Pit bike racing is a competition sport similar to motocross. It is especially popular with younger riders, as the machines are initially more affordable, less intimidating and easier to maintain than standard motocross bikes. The shorter wheel base, lower centre of gravity and linear power delivery simplifies handling aspects for novice competitors, resulting in fewer accidents and injuries.

A typical pit bike event consists of numerous classes designated by bike types racing for a set number of laps over two or more legs. The winner is determined by the highest average position at the end of the event. Pit bike motocross, often referred to as "minimoto" (not to be confused with MiniMoto Pocketbikes), is the most common discipline of pit bike racing. Extreme sports influences have also made Mini FMX popular. This is a version of Freestyle motocross, with a focus on trick riding. Freestyle motocross riders are known to use pit bikes to learn certain tricks, in an attempt to limit injury if not performed correctly.

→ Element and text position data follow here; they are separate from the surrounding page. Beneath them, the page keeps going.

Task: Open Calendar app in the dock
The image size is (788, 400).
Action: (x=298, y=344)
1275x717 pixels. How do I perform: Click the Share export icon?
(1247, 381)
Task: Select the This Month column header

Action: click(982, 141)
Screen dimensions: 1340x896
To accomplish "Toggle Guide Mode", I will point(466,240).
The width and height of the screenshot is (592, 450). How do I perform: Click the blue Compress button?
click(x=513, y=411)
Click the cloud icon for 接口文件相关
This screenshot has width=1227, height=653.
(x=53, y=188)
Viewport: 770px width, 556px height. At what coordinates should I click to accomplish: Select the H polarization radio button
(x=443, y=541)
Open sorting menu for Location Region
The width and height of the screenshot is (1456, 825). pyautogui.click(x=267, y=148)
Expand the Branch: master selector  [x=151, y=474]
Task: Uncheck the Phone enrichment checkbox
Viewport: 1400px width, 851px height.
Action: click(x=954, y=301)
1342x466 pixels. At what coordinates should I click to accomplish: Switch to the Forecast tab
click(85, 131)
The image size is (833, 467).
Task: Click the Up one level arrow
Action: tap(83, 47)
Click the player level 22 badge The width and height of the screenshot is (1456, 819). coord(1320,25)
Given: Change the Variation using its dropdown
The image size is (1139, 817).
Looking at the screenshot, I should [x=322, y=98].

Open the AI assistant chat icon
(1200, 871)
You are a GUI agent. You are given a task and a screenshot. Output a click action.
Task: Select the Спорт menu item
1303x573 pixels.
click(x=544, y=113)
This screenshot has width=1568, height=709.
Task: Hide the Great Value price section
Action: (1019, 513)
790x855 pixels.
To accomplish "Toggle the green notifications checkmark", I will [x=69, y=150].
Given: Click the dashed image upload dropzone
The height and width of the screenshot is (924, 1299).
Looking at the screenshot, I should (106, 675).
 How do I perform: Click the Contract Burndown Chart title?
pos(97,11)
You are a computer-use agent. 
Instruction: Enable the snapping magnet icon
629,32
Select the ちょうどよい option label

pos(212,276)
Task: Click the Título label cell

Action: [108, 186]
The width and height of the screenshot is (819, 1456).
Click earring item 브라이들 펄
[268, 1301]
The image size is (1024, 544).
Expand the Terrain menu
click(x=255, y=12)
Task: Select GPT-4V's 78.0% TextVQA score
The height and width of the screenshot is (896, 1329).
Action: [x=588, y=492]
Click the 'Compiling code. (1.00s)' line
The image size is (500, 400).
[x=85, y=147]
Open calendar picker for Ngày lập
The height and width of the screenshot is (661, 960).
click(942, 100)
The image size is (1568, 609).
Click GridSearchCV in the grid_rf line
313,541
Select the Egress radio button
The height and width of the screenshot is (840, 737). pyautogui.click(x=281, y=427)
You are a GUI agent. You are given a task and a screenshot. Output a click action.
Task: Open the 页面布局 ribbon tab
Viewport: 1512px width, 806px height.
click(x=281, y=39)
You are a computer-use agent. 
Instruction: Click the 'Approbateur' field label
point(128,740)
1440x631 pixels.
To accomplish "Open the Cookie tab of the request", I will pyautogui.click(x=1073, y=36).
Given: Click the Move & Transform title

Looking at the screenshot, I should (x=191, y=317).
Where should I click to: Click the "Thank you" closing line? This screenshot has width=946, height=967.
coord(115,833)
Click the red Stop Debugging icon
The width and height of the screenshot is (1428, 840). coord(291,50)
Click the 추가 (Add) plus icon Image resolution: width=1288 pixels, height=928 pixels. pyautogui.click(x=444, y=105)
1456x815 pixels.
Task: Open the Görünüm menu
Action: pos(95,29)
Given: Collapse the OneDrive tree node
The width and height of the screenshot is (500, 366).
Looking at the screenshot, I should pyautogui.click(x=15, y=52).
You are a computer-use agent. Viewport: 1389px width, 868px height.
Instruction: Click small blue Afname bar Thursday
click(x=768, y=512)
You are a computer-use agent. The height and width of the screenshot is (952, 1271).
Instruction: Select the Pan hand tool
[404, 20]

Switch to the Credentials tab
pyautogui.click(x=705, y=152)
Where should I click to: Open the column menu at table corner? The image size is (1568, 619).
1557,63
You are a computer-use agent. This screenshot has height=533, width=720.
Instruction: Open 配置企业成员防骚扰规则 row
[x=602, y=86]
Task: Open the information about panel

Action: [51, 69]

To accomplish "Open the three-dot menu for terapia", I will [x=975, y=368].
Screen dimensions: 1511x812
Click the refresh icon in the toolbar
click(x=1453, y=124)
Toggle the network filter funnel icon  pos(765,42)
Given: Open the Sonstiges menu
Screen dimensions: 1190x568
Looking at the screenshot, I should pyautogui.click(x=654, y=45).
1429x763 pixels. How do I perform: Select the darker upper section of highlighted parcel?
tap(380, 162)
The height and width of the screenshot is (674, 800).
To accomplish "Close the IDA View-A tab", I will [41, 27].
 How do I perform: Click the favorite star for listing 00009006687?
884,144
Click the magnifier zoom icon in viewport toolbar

Many pit bike race series have appeared across the United States. Series include the 2-Up Minis and Masters of Minis race series, both located in the North East, the Sho-Me series in Missouri, and the annual MiniMoto Supercross race held the day before the final round of the AMA Pro Supercross series in Las Vegas, NV. In 2020 Travis Pastrana introduced the Pastranaland Bike World Championship.

Pit Bikes are also used for stunt riding. For serious stunting, it is recommended by practitioners that modifications, including pegs and an additional lever above the clutch for the rear brake (for when the rider's right foot is not covering the brake pedal) be utilized. A 12 bar can also be added to the subframe which is designed to prevent a bike from flipping.